→ **Given information**:

----

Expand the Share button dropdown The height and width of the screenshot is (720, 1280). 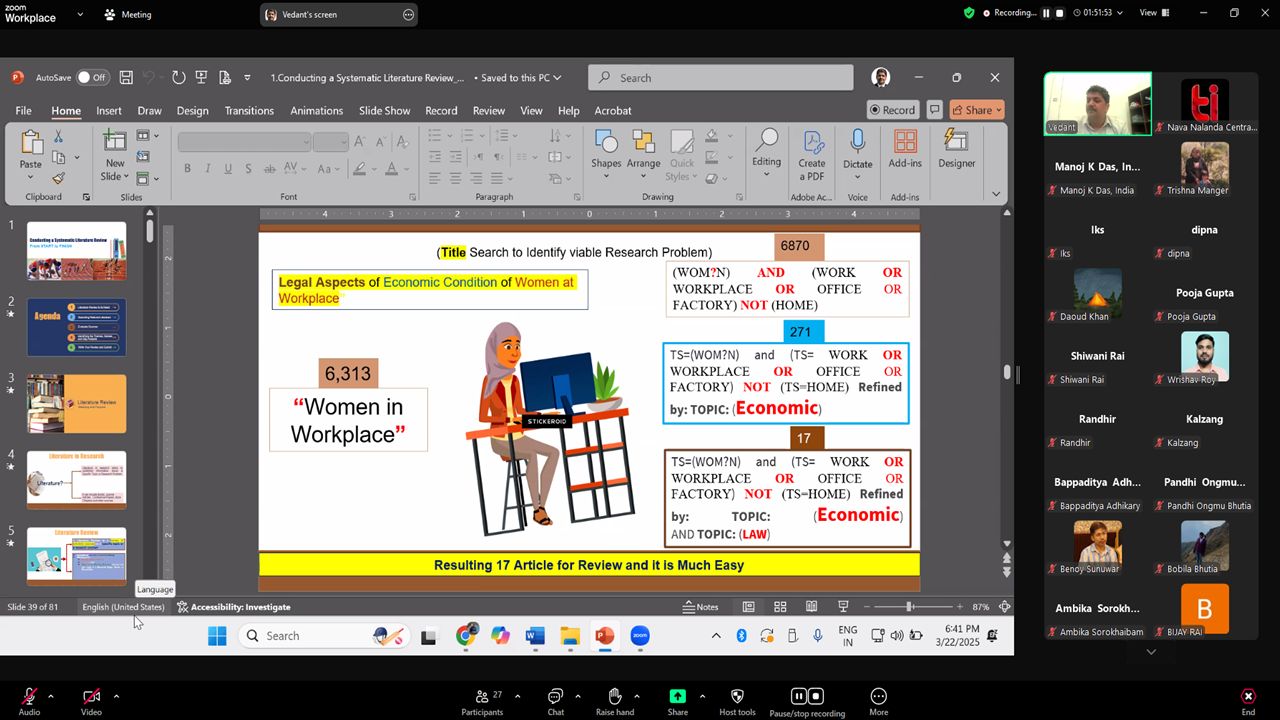click(x=998, y=110)
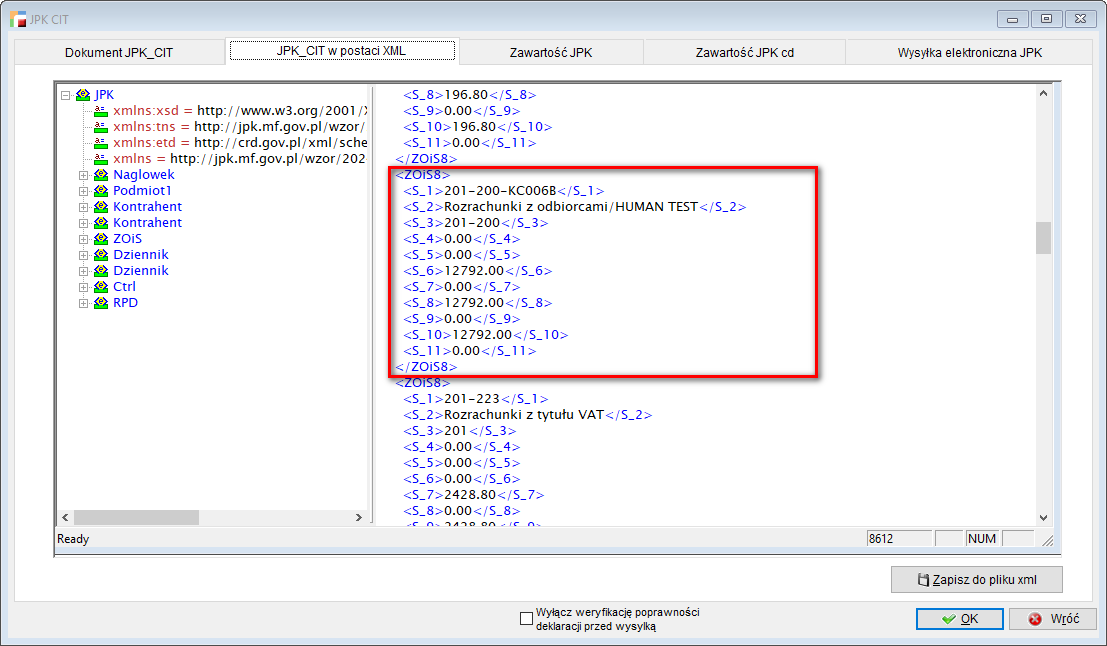The height and width of the screenshot is (646, 1107).
Task: Expand the RPD tree node
Action: coord(84,303)

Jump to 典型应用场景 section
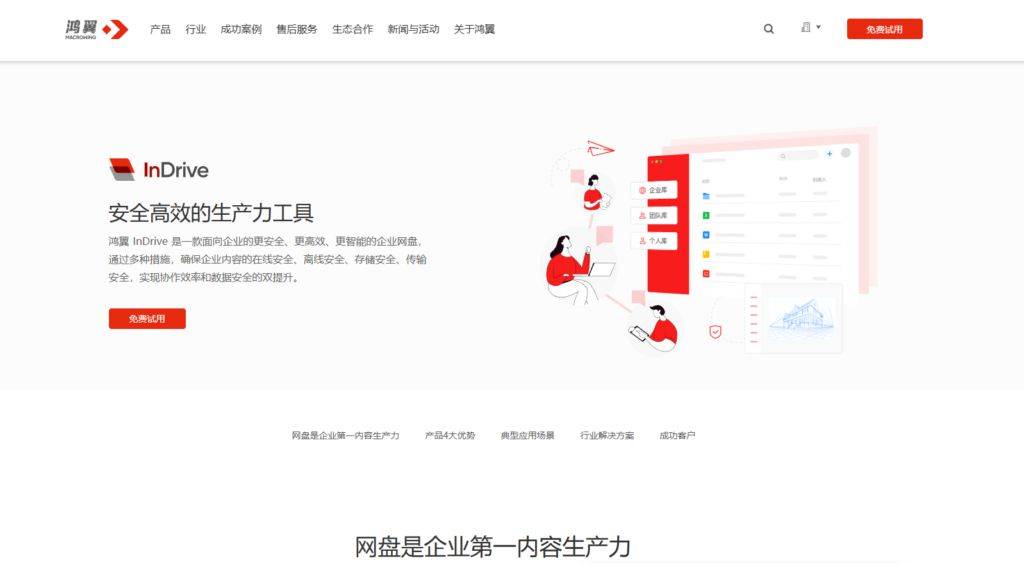[x=527, y=436]
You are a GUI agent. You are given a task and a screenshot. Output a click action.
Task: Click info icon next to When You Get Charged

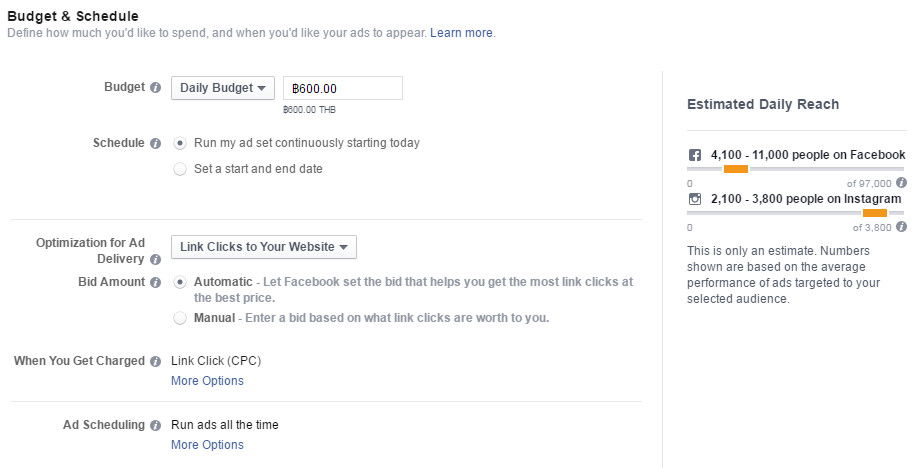click(x=155, y=362)
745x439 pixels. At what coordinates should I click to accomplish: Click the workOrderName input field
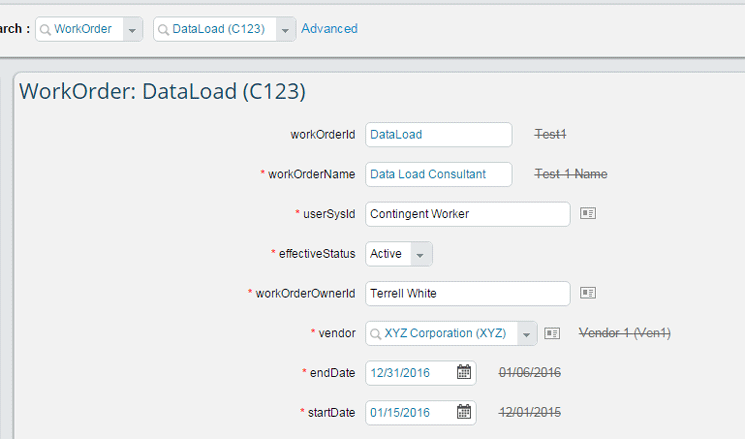click(x=438, y=174)
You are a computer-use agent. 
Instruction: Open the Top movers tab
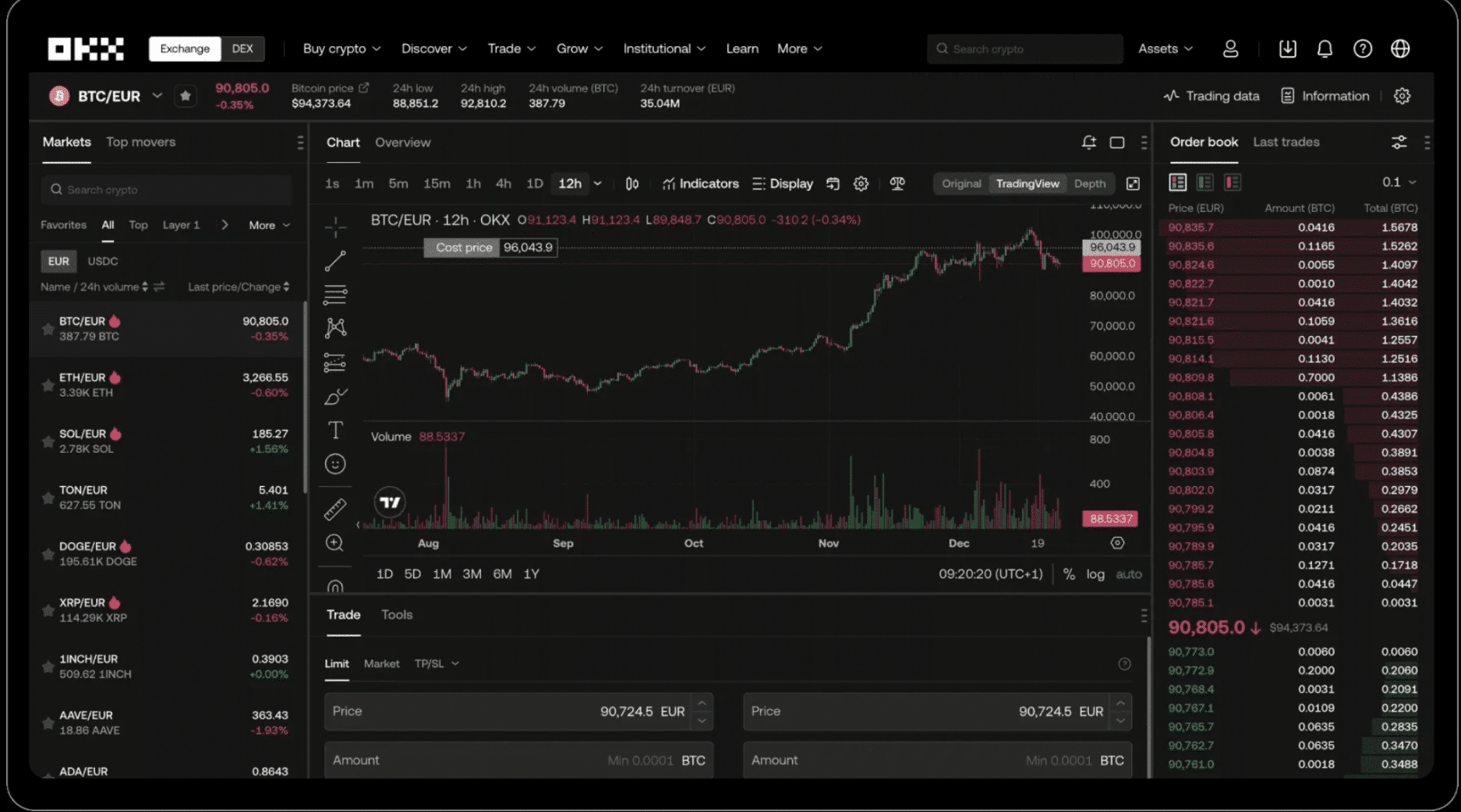point(140,142)
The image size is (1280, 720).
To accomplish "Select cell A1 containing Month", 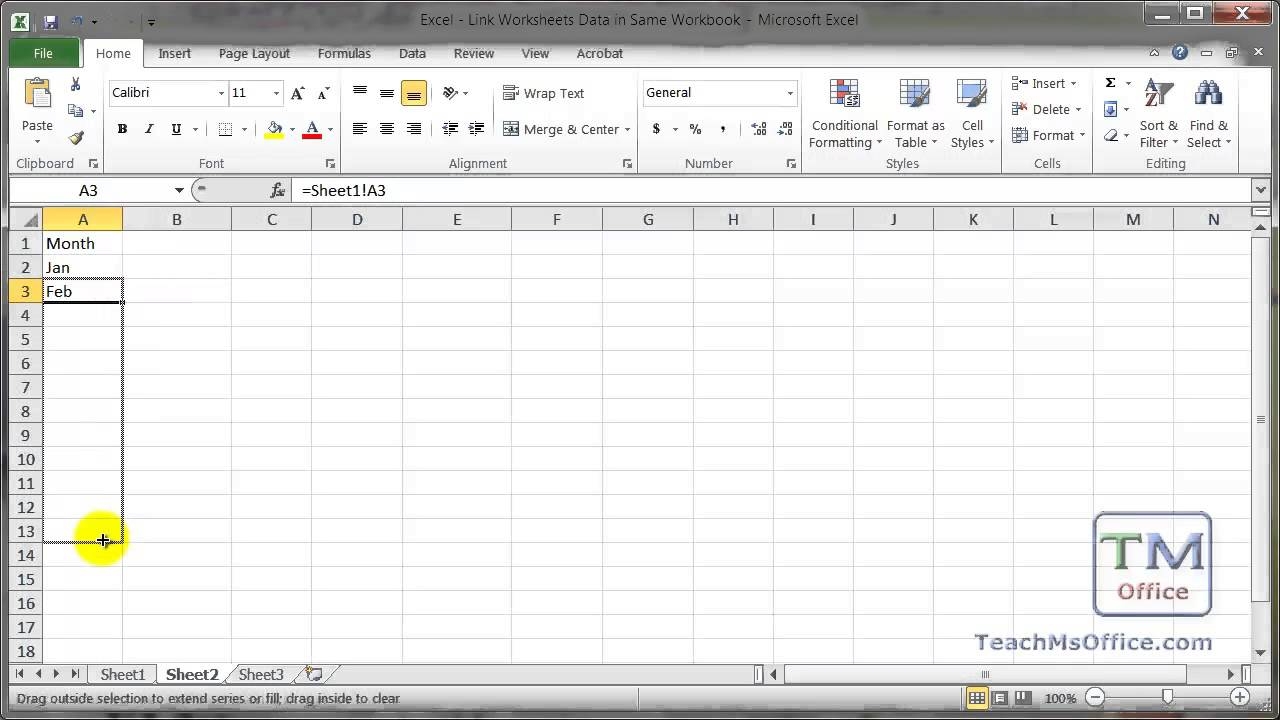I will click(82, 243).
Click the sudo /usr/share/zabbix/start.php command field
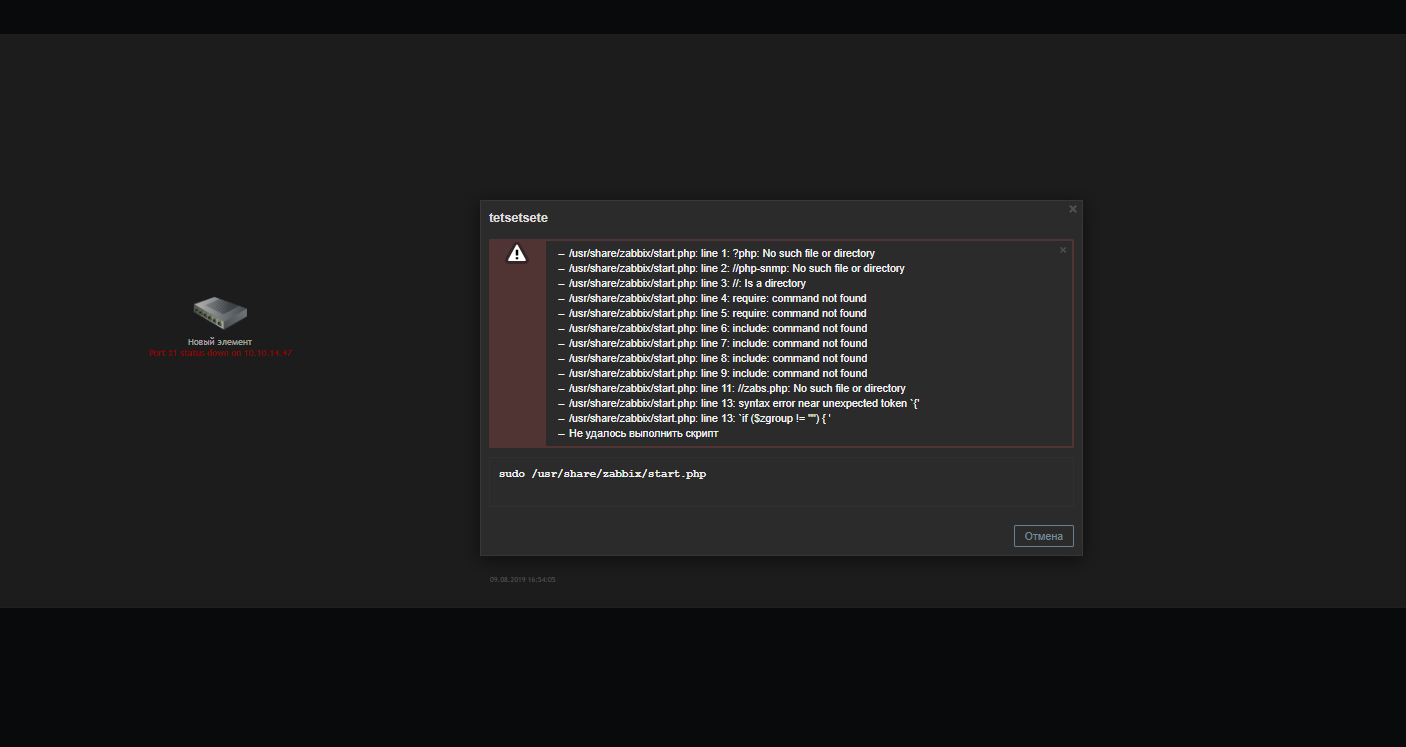The image size is (1406, 747). pyautogui.click(x=780, y=482)
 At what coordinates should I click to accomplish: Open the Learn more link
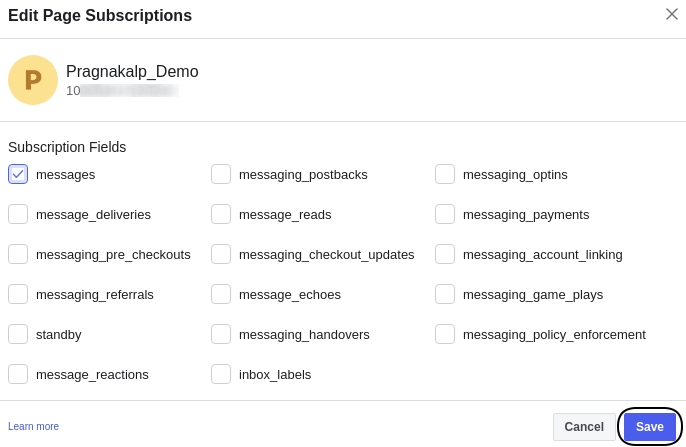pos(33,427)
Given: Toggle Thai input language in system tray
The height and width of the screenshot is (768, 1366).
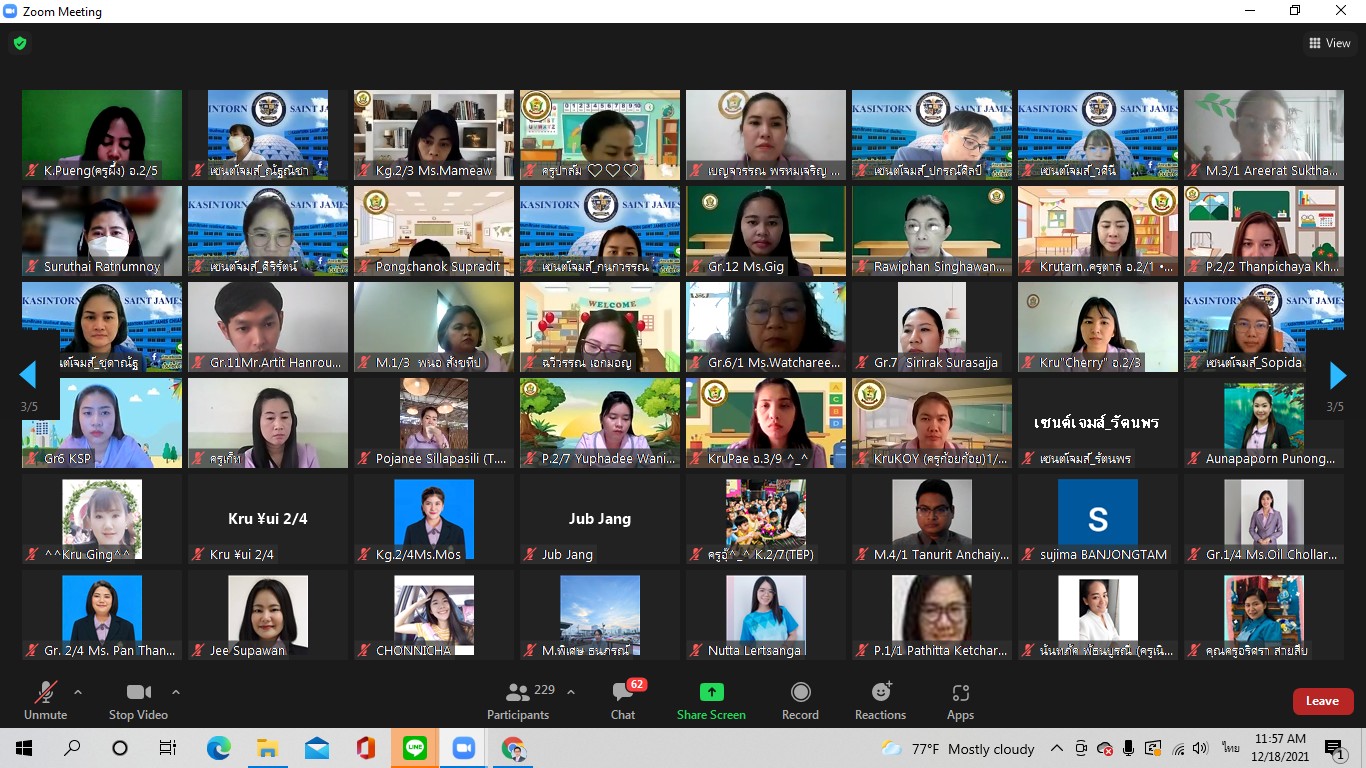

----

The copy should begin at the line containing "At what coordinates should I click to accomplish: Open" and end at the last line of the data above; please restate those lines word for word without the pictures.

→ **Problem solution**:
 At what coordinates should I click to accomplish: Open the Learn more link
pos(33,427)
Given: Toggle Thai input language in system tray
The height and width of the screenshot is (768, 1366).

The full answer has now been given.